* To do *
Lay out every line of the records below as a JSON list of strings, one string per line, leaving out blank lines.

* Data records *
** BEGIN **

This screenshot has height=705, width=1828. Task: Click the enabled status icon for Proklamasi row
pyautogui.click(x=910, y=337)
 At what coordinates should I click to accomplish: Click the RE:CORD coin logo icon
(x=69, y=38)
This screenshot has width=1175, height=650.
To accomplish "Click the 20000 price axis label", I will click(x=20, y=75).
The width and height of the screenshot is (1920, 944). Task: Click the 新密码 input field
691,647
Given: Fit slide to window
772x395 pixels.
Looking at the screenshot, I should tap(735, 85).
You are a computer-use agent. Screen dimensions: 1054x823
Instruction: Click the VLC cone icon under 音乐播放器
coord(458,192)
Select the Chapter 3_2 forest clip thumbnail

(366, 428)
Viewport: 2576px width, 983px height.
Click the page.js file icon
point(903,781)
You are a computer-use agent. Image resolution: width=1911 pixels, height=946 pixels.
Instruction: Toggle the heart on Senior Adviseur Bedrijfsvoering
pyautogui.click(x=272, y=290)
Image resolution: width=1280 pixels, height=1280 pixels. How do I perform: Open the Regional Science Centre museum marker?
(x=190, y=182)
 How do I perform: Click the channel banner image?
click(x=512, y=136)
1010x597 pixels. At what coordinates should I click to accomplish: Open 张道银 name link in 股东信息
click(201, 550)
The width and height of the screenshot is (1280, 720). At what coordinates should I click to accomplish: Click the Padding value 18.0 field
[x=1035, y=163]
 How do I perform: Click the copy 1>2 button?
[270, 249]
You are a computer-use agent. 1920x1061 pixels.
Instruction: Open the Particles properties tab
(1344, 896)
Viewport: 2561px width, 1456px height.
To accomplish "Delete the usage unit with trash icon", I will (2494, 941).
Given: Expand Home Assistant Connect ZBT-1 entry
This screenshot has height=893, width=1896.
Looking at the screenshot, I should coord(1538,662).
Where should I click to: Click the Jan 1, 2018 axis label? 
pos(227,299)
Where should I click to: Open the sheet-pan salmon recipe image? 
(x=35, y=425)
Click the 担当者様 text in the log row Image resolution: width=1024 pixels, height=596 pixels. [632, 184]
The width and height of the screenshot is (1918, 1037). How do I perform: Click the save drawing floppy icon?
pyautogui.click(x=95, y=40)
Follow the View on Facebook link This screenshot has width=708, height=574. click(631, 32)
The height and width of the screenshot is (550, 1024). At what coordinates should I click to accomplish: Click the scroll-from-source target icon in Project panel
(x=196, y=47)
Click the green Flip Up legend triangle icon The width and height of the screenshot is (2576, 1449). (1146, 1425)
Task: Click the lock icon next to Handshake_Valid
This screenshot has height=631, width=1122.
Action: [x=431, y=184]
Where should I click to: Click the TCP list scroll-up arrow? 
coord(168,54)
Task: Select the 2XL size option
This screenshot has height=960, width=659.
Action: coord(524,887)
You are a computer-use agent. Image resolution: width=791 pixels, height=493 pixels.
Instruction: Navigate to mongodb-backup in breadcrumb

** END **

* Answer *
[
  "This screenshot has height=705, width=1828. Task: Click the enabled status icon for Proklamasi row",
  "pyautogui.click(x=910, y=337)",
  " At what coordinates should I click to accomplish: Click the RE:CORD coin logo icon",
  "(x=69, y=38)",
  "This screenshot has width=1175, height=650.",
  "To accomplish \"Click the 20000 price axis label\", I will click(x=20, y=75).",
  "The width and height of the screenshot is (1920, 944). Task: Click the 新密码 input field",
  "691,647",
  "Given: Fit slide to window",
  "772x395 pixels.",
  "Looking at the screenshot, I should tap(735, 85).",
  "You are a computer-use agent. Screen dimensions: 1054x823",
  "Instruction: Click the VLC cone icon under 音乐播放器",
  "coord(458,192)",
  "Select the Chapter 3_2 forest clip thumbnail",
  "(366, 428)",
  "Viewport: 2576px width, 983px height.",
  "Click the page.js file icon",
  "point(903,781)",
  "You are a computer-use agent. Image resolution: width=1911 pixels, height=946 pixels.",
  "Instruction: Toggle the heart on Senior Adviseur Bedrijfsvoering",
  "pyautogui.click(x=272, y=290)",
  "Image resolution: width=1280 pixels, height=1280 pixels. How do I perform: Open the Regional Science Centre museum marker?",
  "(x=190, y=182)",
  " How do I perform: Click the channel banner image?",
  "click(x=512, y=136)",
  "1010x597 pixels. At what coordinates should I click to accomplish: Open 张道银 name link in 股东信息",
  "click(201, 550)",
  "The width and height of the screenshot is (1280, 720). At what coordinates should I click to accomplish: Click the Padding value 18.0 field",
  "[x=1035, y=163]",
  " How do I perform: Click the copy 1>2 button?",
  "[270, 249]",
  "You are a computer-use agent. 1920x1061 pixels.",
  "Instruction: Open the Particles properties tab",
  "(1344, 896)",
  "Viewport: 2561px width, 1456px height.",
  "To accomplish \"Delete the usage unit with trash icon\", I will (2494, 941).",
  "Given: Expand Home Assistant Connect ZBT-1 entry",
  "This screenshot has height=893, width=1896.",
  "Looking at the screenshot, I should coord(1538,662).",
  "Where should I click to: Click the Jan 1, 2018 axis label? ",
  "pos(227,299)",
  "Where should I click to: Open the sheet-pan salmon recipe image? ",
  "(x=35, y=425)",
  "Click the 担当者様 text in the log row Image resolution: width=1024 pixels, height=596 pixels. [632, 184]",
  "The width and height of the screenshot is (1918, 1037). How do I perform: Click the save drawing floppy icon?",
  "pyautogui.click(x=95, y=40)",
  "Follow the View on Facebook link This screenshot has width=708, height=574. click(631, 32)",
  "The height and width of the screenshot is (550, 1024). At what coordinates should I click to accomplish: Click the scroll-from-source target icon in Project panel",
  "(x=196, y=47)",
  "Click the green Flip Up legend triangle icon The width and height of the screenshot is (2576, 1449). (1146, 1425)",
  "Task: Click the lock icon next to Handshake_Valid",
  "This screenshot has height=631, width=1122.",
  "Action: [x=431, y=184]",
  "Where should I click to: Click the TCP list scroll-up arrow? ",
  "coord(168,54)",
  "Task: Select the 2XL size option",
  "This screenshot has height=960, width=659.",
  "Action: coord(524,887)",
  "You are a computer-use agent. Image resolution: width=791 pixels, height=493 pixels.",
  "Instruction: Navigate to mongodb-backup in breadcrumb"
]